Can you change "computer-use agent" to "screen automation agent" throughout all of the entries and write them out again with nothing else altered?
— START OF EXERCISE MATERIALS —
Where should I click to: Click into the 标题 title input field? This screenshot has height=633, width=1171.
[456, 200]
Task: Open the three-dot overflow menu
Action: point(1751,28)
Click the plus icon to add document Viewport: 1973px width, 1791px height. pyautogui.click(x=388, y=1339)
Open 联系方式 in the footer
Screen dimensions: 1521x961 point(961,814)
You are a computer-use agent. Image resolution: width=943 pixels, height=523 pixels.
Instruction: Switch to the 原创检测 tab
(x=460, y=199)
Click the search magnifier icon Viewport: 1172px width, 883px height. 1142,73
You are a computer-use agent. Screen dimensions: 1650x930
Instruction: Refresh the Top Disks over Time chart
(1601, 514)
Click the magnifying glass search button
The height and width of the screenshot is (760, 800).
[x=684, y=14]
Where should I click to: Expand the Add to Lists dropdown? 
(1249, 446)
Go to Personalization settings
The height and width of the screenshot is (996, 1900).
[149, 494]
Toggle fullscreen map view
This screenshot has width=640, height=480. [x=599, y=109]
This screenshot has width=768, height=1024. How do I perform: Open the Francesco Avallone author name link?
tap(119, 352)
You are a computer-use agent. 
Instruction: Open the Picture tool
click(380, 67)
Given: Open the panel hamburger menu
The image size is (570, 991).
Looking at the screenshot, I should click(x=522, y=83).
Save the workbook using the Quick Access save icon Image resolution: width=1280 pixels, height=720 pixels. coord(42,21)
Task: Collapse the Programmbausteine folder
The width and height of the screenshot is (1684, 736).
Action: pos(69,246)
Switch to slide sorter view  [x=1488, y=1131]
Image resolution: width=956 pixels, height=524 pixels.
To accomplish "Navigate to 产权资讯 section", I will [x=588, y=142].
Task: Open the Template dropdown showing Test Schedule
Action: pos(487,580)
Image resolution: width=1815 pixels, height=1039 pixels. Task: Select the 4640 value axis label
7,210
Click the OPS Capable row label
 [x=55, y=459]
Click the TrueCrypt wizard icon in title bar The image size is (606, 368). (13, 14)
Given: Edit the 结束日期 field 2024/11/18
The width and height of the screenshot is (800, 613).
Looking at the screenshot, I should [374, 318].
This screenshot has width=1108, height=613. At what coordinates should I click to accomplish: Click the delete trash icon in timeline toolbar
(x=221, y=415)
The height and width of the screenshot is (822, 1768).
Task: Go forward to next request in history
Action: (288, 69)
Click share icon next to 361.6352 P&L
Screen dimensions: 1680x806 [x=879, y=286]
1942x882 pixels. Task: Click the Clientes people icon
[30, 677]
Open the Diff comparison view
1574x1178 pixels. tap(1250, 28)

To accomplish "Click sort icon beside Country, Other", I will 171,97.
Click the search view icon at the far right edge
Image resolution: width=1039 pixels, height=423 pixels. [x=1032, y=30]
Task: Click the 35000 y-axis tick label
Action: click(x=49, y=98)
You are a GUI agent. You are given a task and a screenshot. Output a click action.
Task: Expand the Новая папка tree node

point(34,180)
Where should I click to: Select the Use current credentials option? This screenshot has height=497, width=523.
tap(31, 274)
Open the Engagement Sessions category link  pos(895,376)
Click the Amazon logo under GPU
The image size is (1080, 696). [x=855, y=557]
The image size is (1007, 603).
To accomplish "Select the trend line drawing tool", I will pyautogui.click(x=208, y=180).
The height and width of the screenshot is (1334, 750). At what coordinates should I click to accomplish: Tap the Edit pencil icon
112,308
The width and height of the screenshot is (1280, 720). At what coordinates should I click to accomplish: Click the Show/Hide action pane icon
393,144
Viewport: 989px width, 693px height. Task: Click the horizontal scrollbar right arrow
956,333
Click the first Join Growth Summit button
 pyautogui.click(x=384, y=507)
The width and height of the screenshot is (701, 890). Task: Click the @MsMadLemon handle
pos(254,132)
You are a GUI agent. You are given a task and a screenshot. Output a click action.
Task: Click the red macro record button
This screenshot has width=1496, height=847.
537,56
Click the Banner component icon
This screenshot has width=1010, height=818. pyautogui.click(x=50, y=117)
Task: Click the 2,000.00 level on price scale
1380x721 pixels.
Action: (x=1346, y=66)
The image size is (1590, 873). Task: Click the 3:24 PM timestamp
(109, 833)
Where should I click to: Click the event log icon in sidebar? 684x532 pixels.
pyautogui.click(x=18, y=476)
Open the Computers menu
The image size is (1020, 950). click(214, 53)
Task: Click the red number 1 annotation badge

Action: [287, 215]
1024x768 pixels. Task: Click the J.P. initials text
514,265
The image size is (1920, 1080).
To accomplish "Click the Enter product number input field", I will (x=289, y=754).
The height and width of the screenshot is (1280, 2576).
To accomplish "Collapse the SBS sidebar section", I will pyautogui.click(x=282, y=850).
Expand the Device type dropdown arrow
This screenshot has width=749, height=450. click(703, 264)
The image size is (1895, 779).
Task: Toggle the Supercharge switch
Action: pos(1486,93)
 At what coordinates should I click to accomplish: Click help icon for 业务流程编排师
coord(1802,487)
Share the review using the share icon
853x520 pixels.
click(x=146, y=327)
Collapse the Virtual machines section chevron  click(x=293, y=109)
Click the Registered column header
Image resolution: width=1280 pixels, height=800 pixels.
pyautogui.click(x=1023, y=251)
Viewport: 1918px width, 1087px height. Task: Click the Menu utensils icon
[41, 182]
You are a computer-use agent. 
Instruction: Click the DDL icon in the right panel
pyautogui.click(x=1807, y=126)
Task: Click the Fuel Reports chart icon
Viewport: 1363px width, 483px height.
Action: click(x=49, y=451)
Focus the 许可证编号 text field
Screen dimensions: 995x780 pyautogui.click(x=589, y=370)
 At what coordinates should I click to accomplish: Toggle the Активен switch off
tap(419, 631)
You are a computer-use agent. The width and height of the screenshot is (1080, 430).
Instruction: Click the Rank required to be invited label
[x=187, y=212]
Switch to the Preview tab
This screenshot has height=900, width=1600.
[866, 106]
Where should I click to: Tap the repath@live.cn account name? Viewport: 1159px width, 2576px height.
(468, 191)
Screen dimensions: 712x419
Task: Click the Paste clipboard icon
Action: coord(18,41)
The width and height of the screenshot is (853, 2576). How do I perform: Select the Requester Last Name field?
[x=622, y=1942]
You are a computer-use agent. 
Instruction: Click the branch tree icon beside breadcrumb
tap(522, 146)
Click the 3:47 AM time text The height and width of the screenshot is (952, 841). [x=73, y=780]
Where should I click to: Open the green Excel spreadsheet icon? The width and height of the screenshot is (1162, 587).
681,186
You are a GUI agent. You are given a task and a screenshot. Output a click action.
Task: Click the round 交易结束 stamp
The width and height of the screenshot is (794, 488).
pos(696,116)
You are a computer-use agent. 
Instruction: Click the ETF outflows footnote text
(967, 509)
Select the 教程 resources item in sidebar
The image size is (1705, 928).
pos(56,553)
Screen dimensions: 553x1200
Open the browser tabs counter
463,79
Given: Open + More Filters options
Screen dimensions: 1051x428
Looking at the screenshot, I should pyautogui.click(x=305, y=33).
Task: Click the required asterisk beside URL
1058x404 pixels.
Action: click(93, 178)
— END OF EXERCISE MATERIALS —
- **ANSWER**:
Where should I click to: Click into the 标题 title input field? This screenshot has height=633, width=1171.
[456, 200]
Task: Open the three-dot overflow menu
Action: point(1751,28)
Click the plus icon to add document Viewport: 1973px width, 1791px height. pyautogui.click(x=388, y=1339)
Open 联系方式 in the footer
Screen dimensions: 1521x961 point(961,814)
You are a screen automation agent. Image resolution: width=943 pixels, height=523 pixels.
Instruction: Switch to the 原创检测 tab
(x=460, y=199)
Click the search magnifier icon Viewport: 1172px width, 883px height. 1142,73
You are a screen automation agent. Screen dimensions: 1650x930
Instruction: Refresh the Top Disks over Time chart
(1601, 514)
Click the magnifying glass search button
The height and width of the screenshot is (760, 800).
[x=684, y=14]
Where should I click to: Expand the Add to Lists dropdown? 
(1249, 446)
Go to Personalization settings
The height and width of the screenshot is (996, 1900).
[149, 494]
Toggle fullscreen map view
This screenshot has width=640, height=480. [x=599, y=109]
This screenshot has width=768, height=1024. How do I perform: Open the Francesco Avallone author name link?
tap(119, 352)
You are a screen automation agent. 
Instruction: Open the Picture tool
click(380, 67)
Given: Open the panel hamburger menu
The image size is (570, 991).
Looking at the screenshot, I should click(x=522, y=83).
Save the workbook using the Quick Access save icon Image resolution: width=1280 pixels, height=720 pixels. coord(42,21)
Task: Collapse the Programmbausteine folder
The width and height of the screenshot is (1684, 736).
Action: pos(69,246)
Switch to slide sorter view  [x=1488, y=1131]
Image resolution: width=956 pixels, height=524 pixels.
To accomplish "Navigate to 产权资讯 section", I will [x=588, y=142].
Task: Open the Template dropdown showing Test Schedule
Action: pos(487,580)
Image resolution: width=1815 pixels, height=1039 pixels. Task: Select the 4640 value axis label
7,210
Click the OPS Capable row label
 [x=55, y=459]
Click the TrueCrypt wizard icon in title bar The image size is (606, 368). (13, 14)
Given: Edit the 结束日期 field 2024/11/18
The width and height of the screenshot is (800, 613).
Looking at the screenshot, I should [374, 318].
This screenshot has width=1108, height=613. At what coordinates should I click to accomplish: Click the delete trash icon in timeline toolbar
(x=221, y=415)
The height and width of the screenshot is (822, 1768).
Task: Go forward to next request in history
Action: (288, 69)
Click share icon next to 361.6352 P&L
Screen dimensions: 1680x806 [x=879, y=286]
1942x882 pixels. Task: Click the Clientes people icon
[30, 677]
Open the Diff comparison view
1574x1178 pixels. tap(1250, 28)

To accomplish "Click sort icon beside Country, Other", I will 171,97.
Click the search view icon at the far right edge
Image resolution: width=1039 pixels, height=423 pixels. [x=1032, y=30]
Task: Click the 35000 y-axis tick label
Action: click(x=49, y=98)
You are a GUI agent. You are given a task and a screenshot. Output a click action.
Task: Expand the Новая папка tree node

point(34,180)
Where should I click to: Select the Use current credentials option? This screenshot has height=497, width=523.
tap(31, 274)
Open the Engagement Sessions category link  pos(895,376)
Click the Amazon logo under GPU
The image size is (1080, 696). [x=855, y=557]
The image size is (1007, 603).
To accomplish "Select the trend line drawing tool", I will pyautogui.click(x=208, y=180).
The height and width of the screenshot is (1334, 750). At what coordinates should I click to accomplish: Tap the Edit pencil icon
112,308
The width and height of the screenshot is (1280, 720). At what coordinates should I click to accomplish: Click the Show/Hide action pane icon
393,144
Viewport: 989px width, 693px height. Task: Click the horizontal scrollbar right arrow
956,333
Click the first Join Growth Summit button
 pyautogui.click(x=384, y=507)
The width and height of the screenshot is (701, 890). Task: Click the @MsMadLemon handle
pos(254,132)
You are a GUI agent. You are given a task and a screenshot. Output a click action.
Task: Click the red macro record button
This screenshot has width=1496, height=847.
537,56
Click the Banner component icon
This screenshot has width=1010, height=818. pyautogui.click(x=50, y=117)
Task: Click the 2,000.00 level on price scale
1380x721 pixels.
Action: (x=1346, y=66)
The image size is (1590, 873). Task: Click the 3:24 PM timestamp
(109, 833)
Where should I click to: Click the event log icon in sidebar? 684x532 pixels.
pyautogui.click(x=18, y=476)
Open the Computers menu
The image size is (1020, 950). click(214, 53)
Task: Click the red number 1 annotation badge

Action: [287, 215]
1024x768 pixels. Task: Click the J.P. initials text
514,265
The image size is (1920, 1080).
To accomplish "Click the Enter product number input field", I will (x=289, y=754).
The height and width of the screenshot is (1280, 2576).
To accomplish "Collapse the SBS sidebar section", I will pyautogui.click(x=282, y=850).
Expand the Device type dropdown arrow
This screenshot has width=749, height=450. click(703, 264)
The image size is (1895, 779).
Task: Toggle the Supercharge switch
Action: pos(1486,93)
 At what coordinates should I click to accomplish: Click help icon for 业务流程编排师
coord(1802,487)
Share the review using the share icon
853x520 pixels.
click(x=146, y=327)
Collapse the Virtual machines section chevron  click(x=293, y=109)
Click the Registered column header
Image resolution: width=1280 pixels, height=800 pixels.
pyautogui.click(x=1023, y=251)
Viewport: 1918px width, 1087px height. Task: Click the Menu utensils icon
[41, 182]
You are a screen automation agent. 
Instruction: Click the DDL icon in the right panel
pyautogui.click(x=1807, y=126)
Task: Click the Fuel Reports chart icon
Viewport: 1363px width, 483px height.
Action: click(x=49, y=451)
Focus the 许可证编号 text field
Screen dimensions: 995x780 pyautogui.click(x=589, y=370)
 At what coordinates should I click to accomplish: Toggle the Активен switch off
tap(419, 631)
You are a screen automation agent. The width and height of the screenshot is (1080, 430).
Instruction: Click the Rank required to be invited label
[x=187, y=212]
Switch to the Preview tab
This screenshot has height=900, width=1600.
[866, 106]
Where should I click to: Tap the repath@live.cn account name? Viewport: 1159px width, 2576px height.
(468, 191)
Screen dimensions: 712x419
Task: Click the Paste clipboard icon
Action: coord(18,41)
The width and height of the screenshot is (853, 2576). How do I perform: Select the Requester Last Name field?
[x=622, y=1942]
You are a screen automation agent. 
Instruction: Click the branch tree icon beside breadcrumb
tap(522, 146)
Click the 3:47 AM time text The height and width of the screenshot is (952, 841). [x=73, y=780]
Where should I click to: Open the green Excel spreadsheet icon? The width and height of the screenshot is (1162, 587).
681,186
You are a GUI agent. You are given a task and a screenshot. Output a click action.
Task: Click the round 交易结束 stamp
The width and height of the screenshot is (794, 488).
pos(696,116)
You are a screen automation agent. 
Instruction: Click the ETF outflows footnote text
(967, 509)
Select the 教程 resources item in sidebar
The image size is (1705, 928).
pos(56,553)
Screen dimensions: 553x1200
Open the browser tabs counter
463,79
Given: Open + More Filters options
Screen dimensions: 1051x428
Looking at the screenshot, I should pyautogui.click(x=305, y=33).
Task: Click the required asterisk beside URL
1058x404 pixels.
Action: click(93, 178)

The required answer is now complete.